Ce n’est pas un homme d’affaires comme les autres. « C’est un “parrain”, vous n’approchez pas un mec comme ça, il y a toujours 3-4 mecs autour. C’est, comme on dit en Afrique, un grand monsieur. » Philippe Belin souhaiterait que les enquêteurs comprennent bien à quel genre de personnage ils s’attaquent. Il insiste : « Encore une fois, Michel Tomi n’est pas quelqu’un que vous interpellez comme ça, il impose un certain respect, c’est une telle figure en Afrique. »
Il est près de minuit, ce 18 juin 2014, quand le patron de la société française Marck, spécialisée dans la confection et la vente d’uniformes militaires, commence à se confier aux policiers. Après dix-huit heures passées en garde à vue, il se décide enfin à livrer quelques informations sur celui que l’on surnomme malgré ses dénégations le “parrain des parrains”, l’homme qui l’a conduit jusqu’ici, dans les locaux de la police judiciaire, et qui lui vaudra d’être mis en examen deux jours plus tard par le juge Tournaire pour « corruption d’agents publics étrangers » et « abus de biens sociaux ».
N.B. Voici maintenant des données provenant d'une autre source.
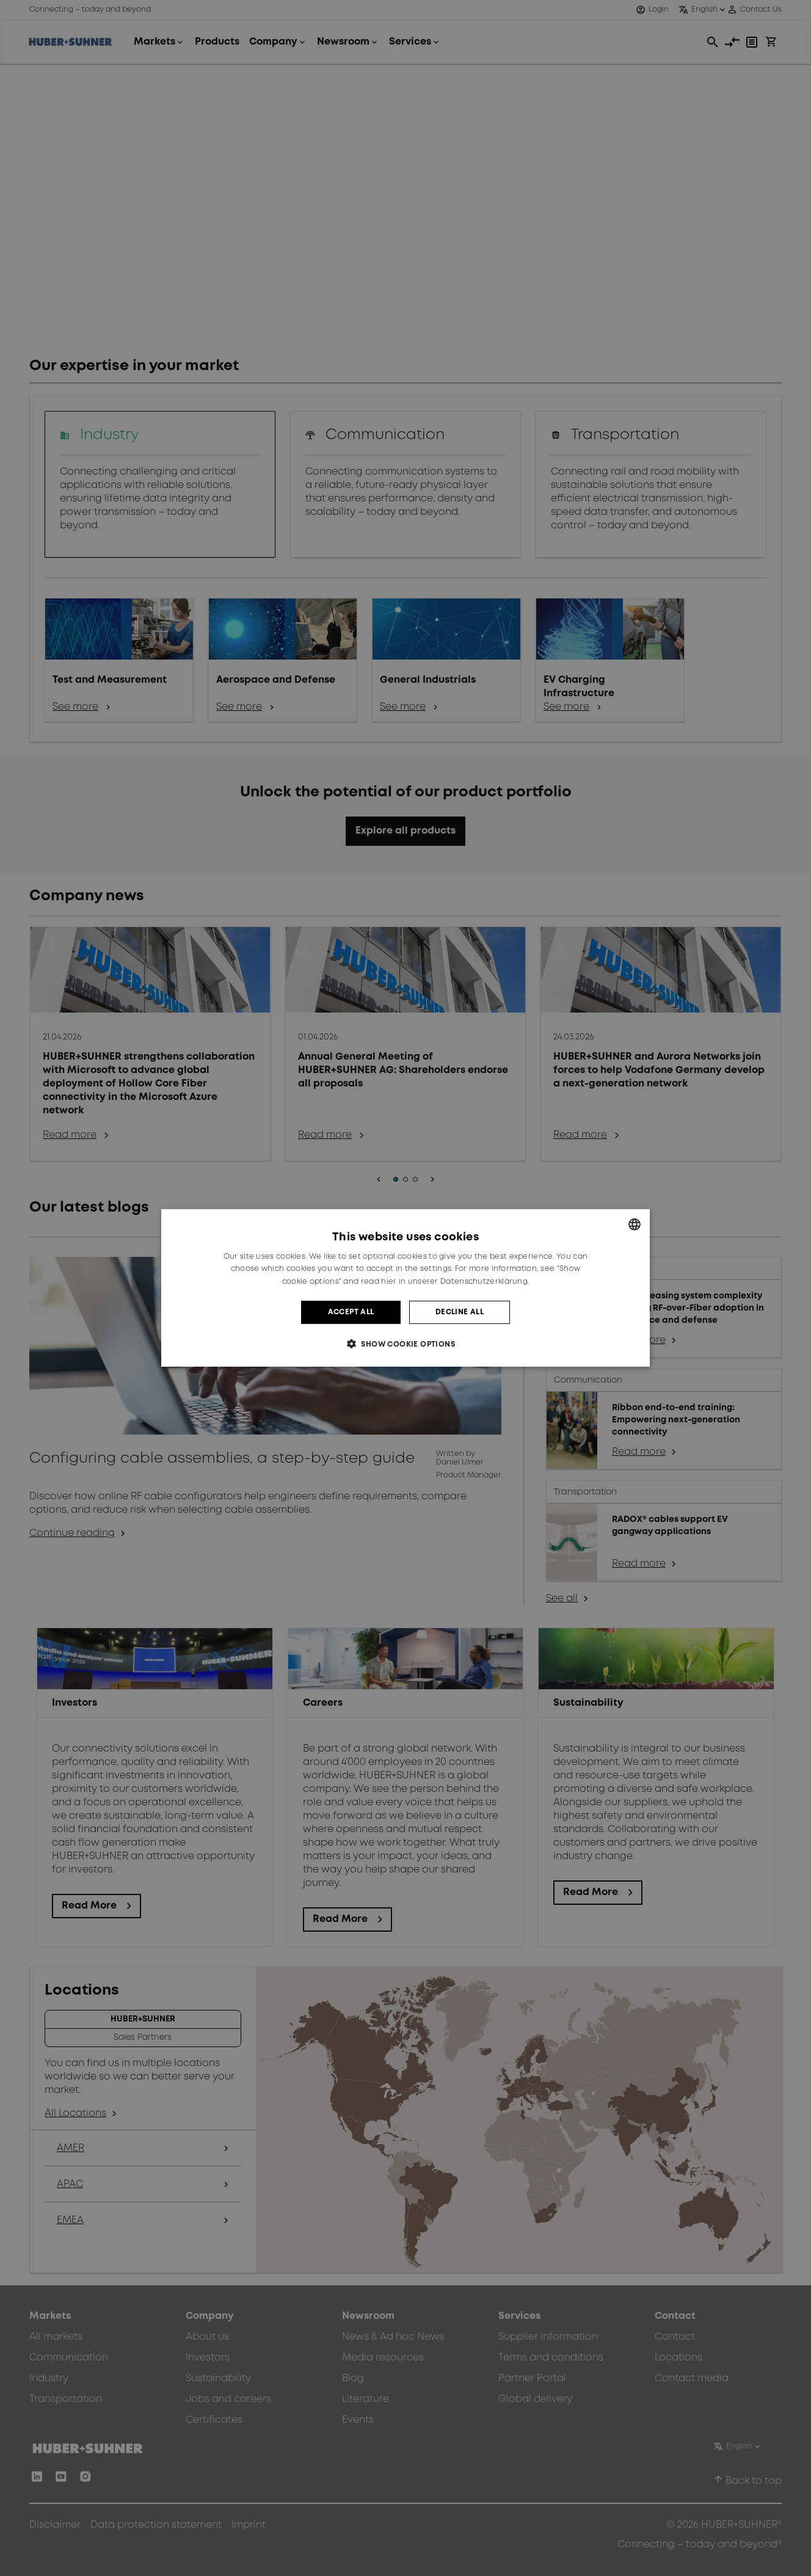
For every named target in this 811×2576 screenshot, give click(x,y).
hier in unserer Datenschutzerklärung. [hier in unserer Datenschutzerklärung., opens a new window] (455, 1281)
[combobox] (634, 1224)
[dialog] (405, 1288)
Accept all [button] (351, 1312)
Pressé de questions, Belin (qui n'a pas répondu non plus à celles de Mediapart) reste prudent. Sait-on jamais. Comme il le conseillait un jour à l’un de ses responsables commerciaux, il faut « faire attention » avec Tomi et ses « trucs mafieux ». Le chef d’entreprise évoque donc rapidement sa rencontre avec le Corse en 2009, « à l’occasion de la campagne présidentielle au Gabon d’Ali Bongo ». Il raconte aussi ce jour d’hiver 2013 où il est venu le voir dans un hôpital marseillais pour lui demander « un coup de main ». « J’ai dit à Michel Tomi que j’aimerais bien bosser sur le Mali, il m’a répondu que le président [Ibrahim Boubacar Keita – ndlr] était là », à peine « vingt mètres plus loin », dans une chambre.
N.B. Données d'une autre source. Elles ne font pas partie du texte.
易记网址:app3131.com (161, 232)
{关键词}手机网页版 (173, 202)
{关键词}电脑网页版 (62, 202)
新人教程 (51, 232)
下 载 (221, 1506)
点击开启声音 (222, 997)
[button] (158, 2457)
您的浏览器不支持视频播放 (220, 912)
L’alliance Belin-Tomi n’aurait rien donné. Et l’histoire s’en serait arrêtée là. C’est du moins ce qu’assure le patron de Marck aux enquêteurs, avant de comprendre que ces derniers ont amassé un nombre considérable d’éléments (écoutes téléphoniques, interceptions de courriels, perquisitions…) qui désossent le système Tomi, où tout se monnaie à prix d’or dans une grande confusion de bien public et d’intérêts privés.
Mediapart a raconté dans une précédente enquête (ici) les dessous de la stratégie du “parrain des parrains”, déjà condamné dans plusieurs affaires financières, pour s’immiscer dans l’intimité des chefs d’État du Mali et du Gabon, puis les couvrir d’égards et de cadeaux en tout genre (voitures, séjours dans des palaces parisiens, croisières sur son yacht de luxe, achat de costumes de luxe…). Une « relation d’ordre familial, paternel », selon les mots de Tomi – les juges préfèrent parler de « corruption » –, qui lui laisse surtout le champ libre pour faire prospérer son business en contrepartie.
Tomi, en Afrique, c’est un empire qui pèse très lourd. Avec son groupe Kabi (présent dans les casinos, le PMU, les paris sportifs, l’immobilier, l’aviation ou le lobbying), dont il est l’actionnaire à 66 %, l'homme d'affaires brasse officiellement chaque année plus de 600 millions d’euros de chiffre d’affaires, avec des marges bénéficiaires allant de 10 à 50 % selon les activités. Autant dire, une énorme machine à cash. Et partout où c’est possible, les mâchoires du système Tomi se referment sur chaque nouvelle opportunité juteuse. Il n’y en a jamais assez.
Recensés dans deux rapports de synthèse du 20 juin 2014 de la police judiciaire, tous ces nouveaux marchés, qu’il s’agisse de mines d’or, de construction de chemins de fer ou de la vente de navires militaires, dessinent une autre facette du “parrain des parrains”. Celle d’un « intermédiaire » intervenant régulièrement pour le compte de sociétés commerciales françaises et chinoises auprès des « décideurs publics de plusieurs pays (Tchad, Mali, Gabon…) », « organisant par exemple des rendez-vous ou étant intéressé financièrement aux projets », selon les conclusions de l’Office anti-corruption de la PJ, basé à Nanterre.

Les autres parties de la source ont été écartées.